Americans, it turns out, have a more difficult time securing credit than one might guess. Some consumers are completely unable to access traditional credit markets while a separate group of consumers, though they can get approved for some credit, still struggle to cover their expenses.

“When credit-constraining outcomes of those in the formal credit economy are explicitly taken into account, it is as if a total of 23.8%, or about 60.4 million U.S. adults, lack access to credit at choice,” reads a report from the New York Federal Reserve.

Moreover, government researchers in a 2017 study of soldiers and their relationship with payday lenders discovered that many of the negative stereotypes surrounding small-dollar lenders simply aren’t supported by the facts.

The study instead reveals the opposite—that, for enlisted men and women without a high-school diploma, “payday loan access reduces the likelihood of separating [from the Army] voluntarily by 2 percentage points.”

Furthermore, researchers found that payday loans—even when available to more at-risk groups of enlisted Army personnel—benefitted soldiers and helped them out of difficult financial situations.

“Taken together, these estimates suggest that payday loan access actually reduces adverse labor market outcomes for soldiers, both on average and in several subgroups of potential interest.
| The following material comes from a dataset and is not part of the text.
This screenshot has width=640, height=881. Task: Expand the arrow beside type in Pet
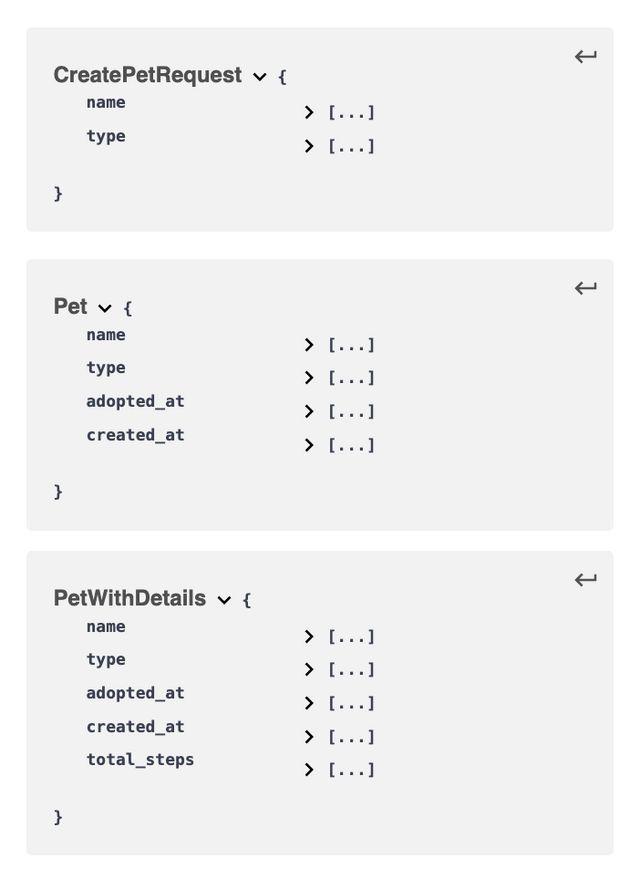[x=308, y=378]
We see no evidence of adverse effects of access to payday loans.”


It follows, then, that tightening the rules on payday lenders will only serve to limit consumer choice for the millions of Americans who have no other way of making ends meet one paycheck to the next.

Azlinah Tambu, a then-22-year-old single mother, years ago borrowed from five different small-dollar lenders so she could afford a repair on her car, which she needed to drop her daughter off at daycare and get to and from her job.

“I knew what a payday loan was,” she tells the New Yorker. “But I’m on a month-to-month lease, and it was either get evicted or take out the loans,” she said. “The reason I’m working so hard to pay these loans back is that I want to be in good standing, in case I ever need another one.”

When payday lenders are a person’s last resort, it’s bad policy to regulate small-dollar lenders out of business and force people who desperately need money into unregulated, off-the-book options. Rather than legislating restrictions on accessing credit by those with poor ratings, Congress should be looking at ways to expand credit offers to them by allowing more lenders to compete for their business.

House Financial Services Committee Chairwoman Rep. Maxine Waters, instead of pushing her anti-consumer leftwing regulation agenda, should acknowledge the important role small-dollar lending has on Americans’ bottom line.


Colin Hanna, a veteran, is president of Let Freedom Ring, a nonprofit public policy organization dedicated to promoting constitutional government, free enterprise, and traditional values.